**EXERCISE DIRECTIONS:**
Your copy runs from the line containing "Image resolution: width=1011" through the last line of the listing, both included. Restate those lines word for word and leave out pictures.

**EXERCISE MATERIALS:**
━━━

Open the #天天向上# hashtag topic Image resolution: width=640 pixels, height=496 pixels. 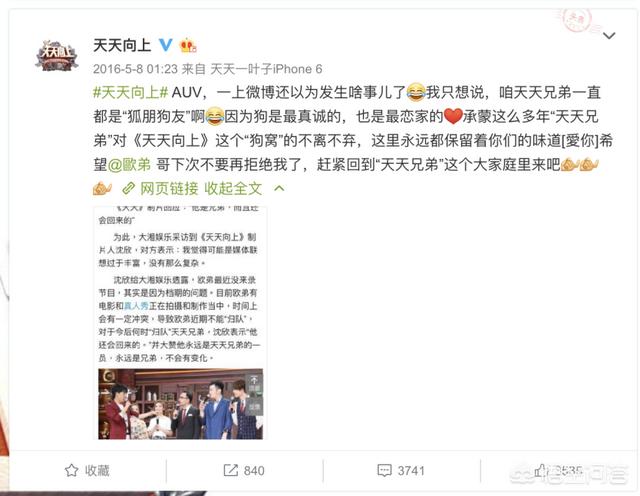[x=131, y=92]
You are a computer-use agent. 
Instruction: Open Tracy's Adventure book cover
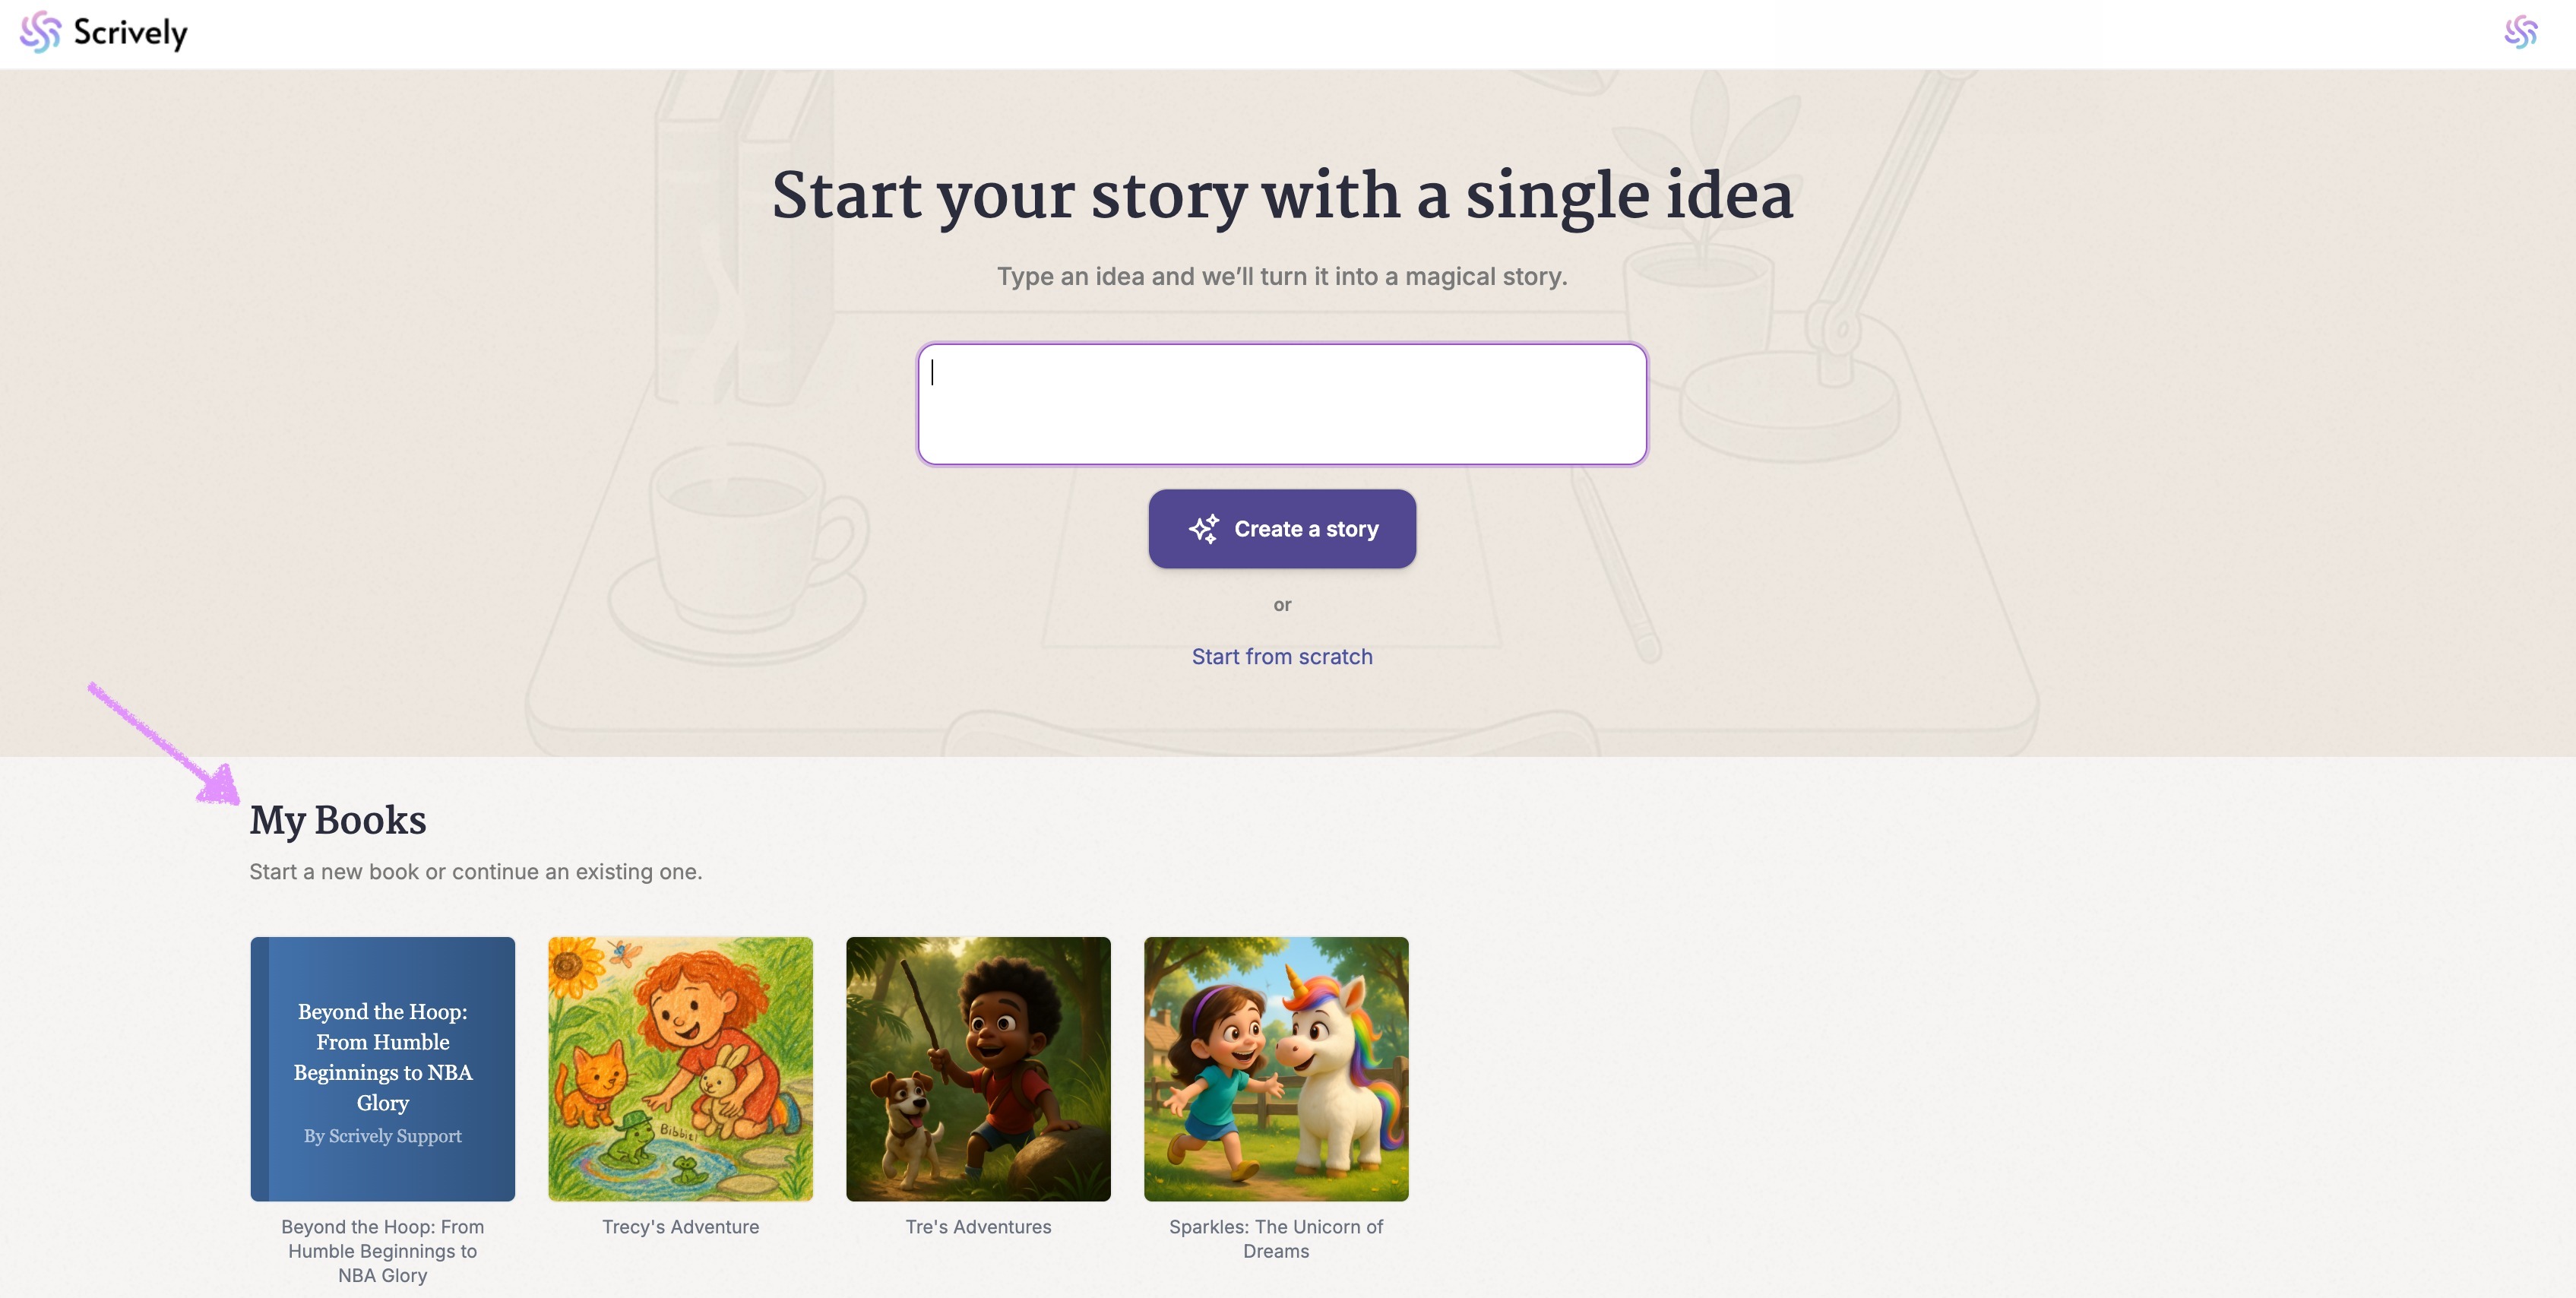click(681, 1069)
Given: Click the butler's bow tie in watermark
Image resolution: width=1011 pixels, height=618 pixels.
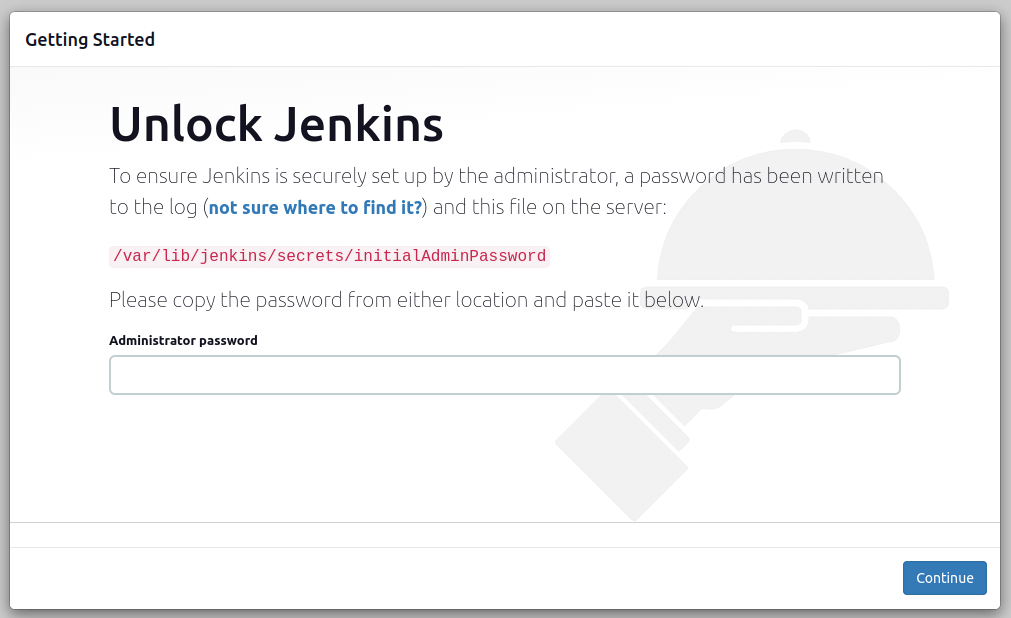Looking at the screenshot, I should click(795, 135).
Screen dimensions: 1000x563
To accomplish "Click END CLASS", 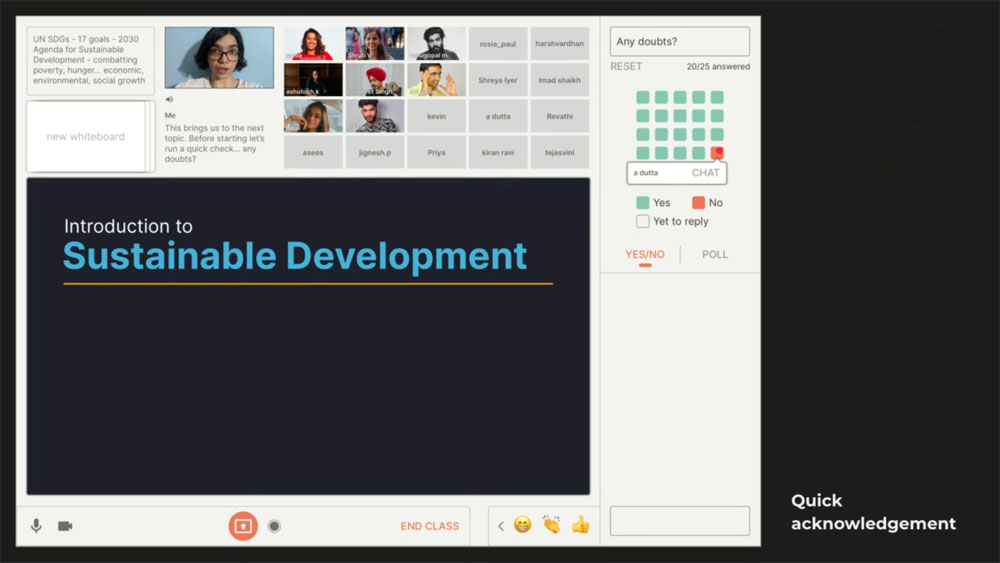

━━━

**SOLUTION TO THIS TASK:**
Image resolution: width=1011 pixels, height=618 pixels.
Looking at the screenshot, I should click(795, 135).
Screen dimensions: 1000x563
To accomplish "Click END CLASS", 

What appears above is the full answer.